[Collected data entries]
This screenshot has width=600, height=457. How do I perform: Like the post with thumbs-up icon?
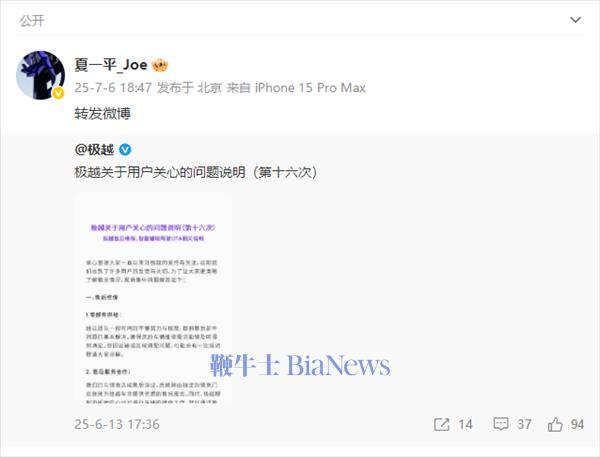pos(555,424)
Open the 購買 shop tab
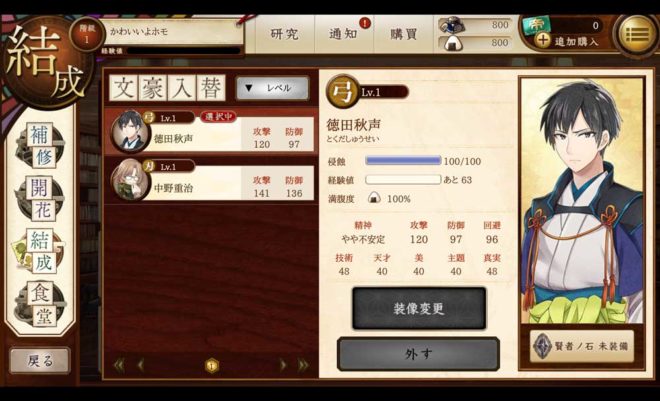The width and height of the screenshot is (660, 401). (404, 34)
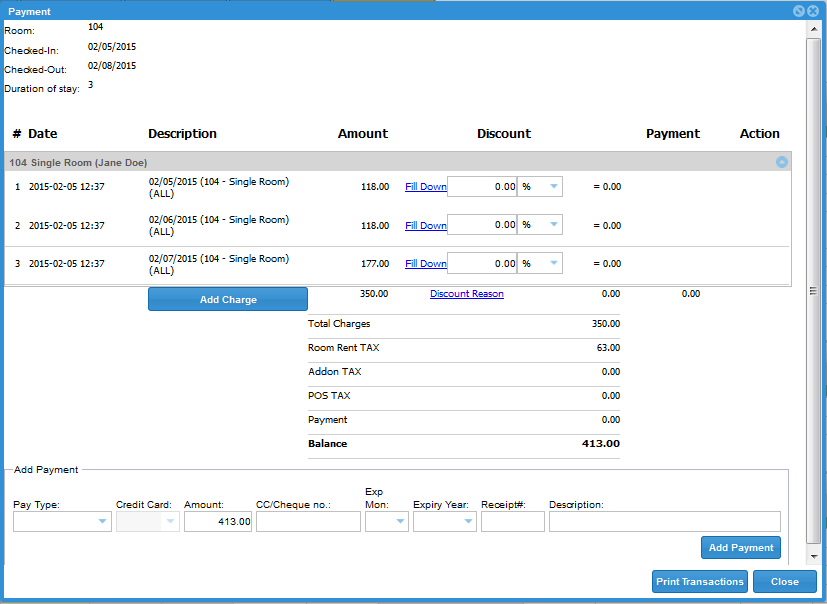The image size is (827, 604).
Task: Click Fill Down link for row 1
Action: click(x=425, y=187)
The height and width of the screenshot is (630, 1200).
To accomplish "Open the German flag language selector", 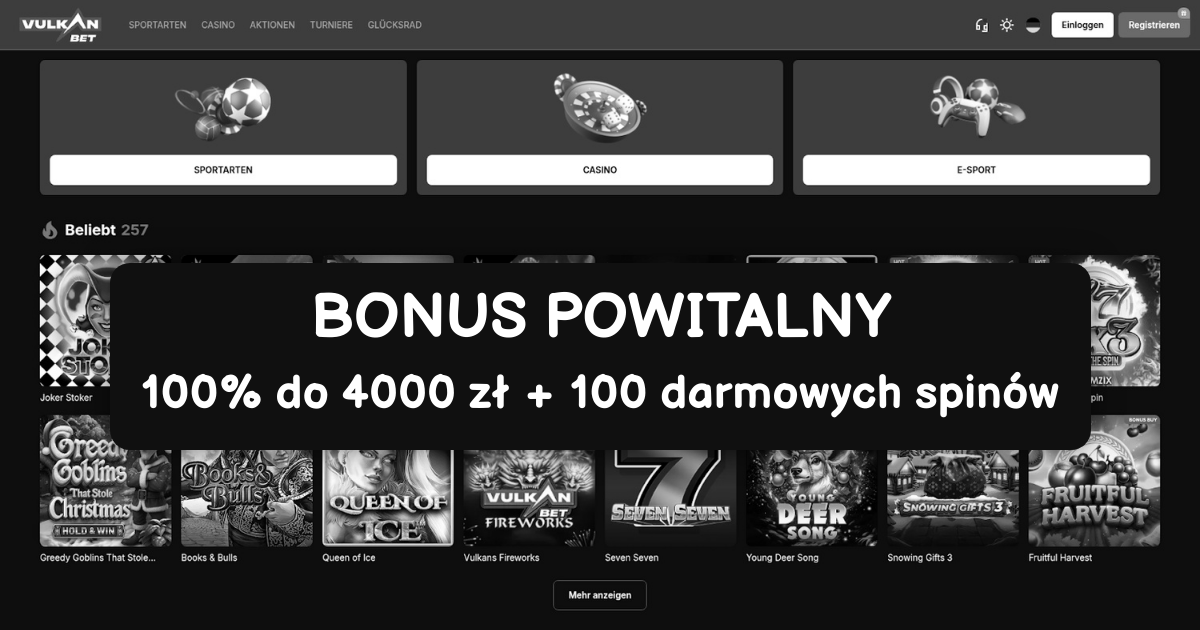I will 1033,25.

** EXERCISE GOAL **
Pictures stay out. Transcribe the lines from the start of the entries above through the line with "The height and", exactly.

** FINAL ANSWER **
This screenshot has width=600, height=457. How do I perform: Like the post with thumbs-up icon?
pos(555,424)
Open the 購買 shop tab
The width and height of the screenshot is (660, 401). (404, 34)
The image size is (827, 604).
Task: Click Fill Down link for row 1
Action: click(x=425, y=187)
The height and width of the screenshot is (630, 1200).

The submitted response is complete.